All photos/art by Ian Aldrich
I wanted to be early for my first day on the job at Yankee Magazine, so I came in at 7:30 a.m. Robb Sagendorph, founder, publisher, and editor, had already been there for an hour. It was Monday, September 15, 1958, nine days after my wedding.
“Look at this, Jud,” said my Uncle Robb, holding up a small brownish almanac as I came into the room, on the second floor of the red-clapboard building in the center of Dublin, New Hampshire. Uncle Robb’s small, battered, old desk was in one corner; mine, newer and bigger, in another; and three other people were scattered about the room as well. My presence that first morning instantly increased Yankee‘s editorial, advertising, and production staff by 20 percent.
“It’s an original 1793 edition of The Old Farmer’s Almanac,” said Uncle Robb, carefully leafing through the tattered pages for me to see. His hands, I noticed, were extraordinarily large, like the rest of him. He wore a bright-red bow tie and suspenders, the sleeves of his white Brooks Brothers shirt were rolled back to the midpoint of his long forearms, and a lighted cigarette was hanging from his mouth.

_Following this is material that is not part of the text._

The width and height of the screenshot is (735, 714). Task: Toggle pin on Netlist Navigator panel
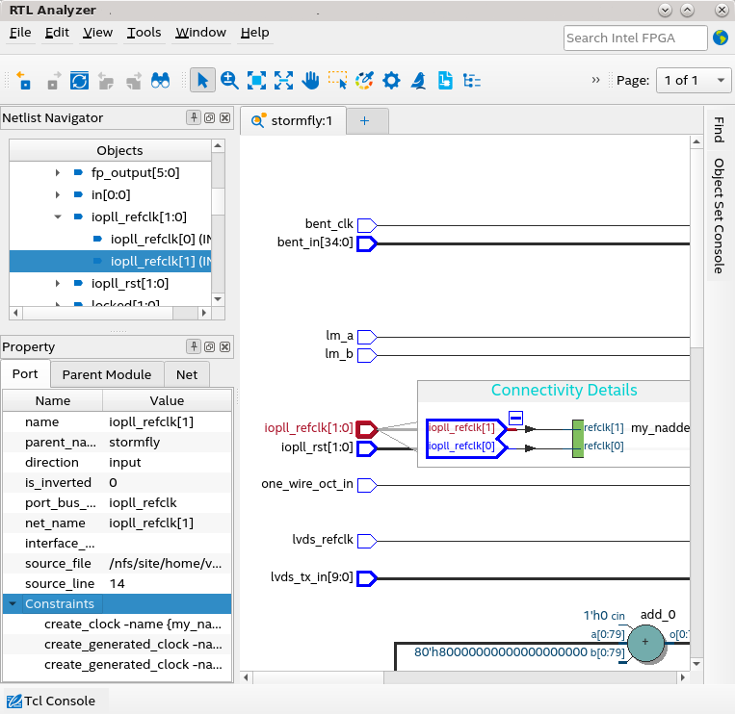194,118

Most noticeable to me, however, were the deeply etched lines in his face. They were perfectly placed, as if by a sculptor. “Robb always looked like the Old Man of the Mountain,” recalled John MacDuffie, a Harvard classmate of both Uncle Robb’s and my father’s, at a memorial service following Uncle Robb’s death from cancer in 1970.
“He always made me think of Mount Sugarloaf here in South Deerfield,” Mrs. Eva Cane, one of the librarians at the Jones Library in Amherst, Massachusetts, wrote to Yankee after the same ceremony. “A great prow of New England surging forward with good-humored irony through the homely littleness of our days.” Did he, I often wondered, deliberately mold his character to conform to his craggy, mountain-like appearance?
“Very valuable,” said Uncle Robb, continuing to turn over the pages of the 1793 almanac. “Probably fewer than a dozen in existence, and I have three.” I noticed the ash on his cigarette was becoming long. As time went on during our subsequent 12 years together, I grew familiar enough with him to cry out, “Robb, your cigarette!” and he’d take it from his mouth and search for an ashtray, during which time the long ash usually fell off anyway. But on that first morning, I couldn’t do that.
“Life holds more meaning,” he went on, “when the past ties into the present,” and with that he picked up a copy of the new, just-printed 1958 edition of The Old Farmer’s Almanac lying on his desk. He held it up next to the old one. “When this happens, one gains the assurance that the present will tie into the future,” he said, suddenly looking directly up at me, with a smile made somewhat crooked by the continued presence of the cigarette.
The smile dislodged not only the long ash but the lighted head as well. I watched in some alarm as it fell directly onto the 1793 almanac and began smoking its way through the first few pages.
My expression alerted him to the crisis, and in the next instant we were both galvanized into action, blotting, slapping, and finally blowing away burnt pieces of the almanac from his desk.
“Perhaps not quite as valuable now, Robb,” I said laughingly, conscious that I had omitted the word “Uncle” for the first time. He laughed, too. My mother and others had warned me that he was stern, serious, imposing, and, as they always said, “difficult.” Yet in less than five minutes I felt close to this complex mountain of a man. It was the beginning of a bond between us that would outlive him by many years.
“Goddamnit!” he said, suddenly serious again, examining the almanac. Then he seemed to brighten. “Well, they say grief but aggravates the loss.” He was quoting from something echoing in his mind from years of prolific reading. “So grieve not for what is past,” he said, and with that he flipped the blackened almanac into an old wicker basket he had beside him on the floor.
“Come on,” he said, rising briskly, “let me show you what I’d like you to do this morning.” Though he was not quite 60 years old, his 6-foot-4-inch frame was somewhat bent at the waist as he walked across the room. I noted later, however, that there were times when he chose to walk ramrod straight.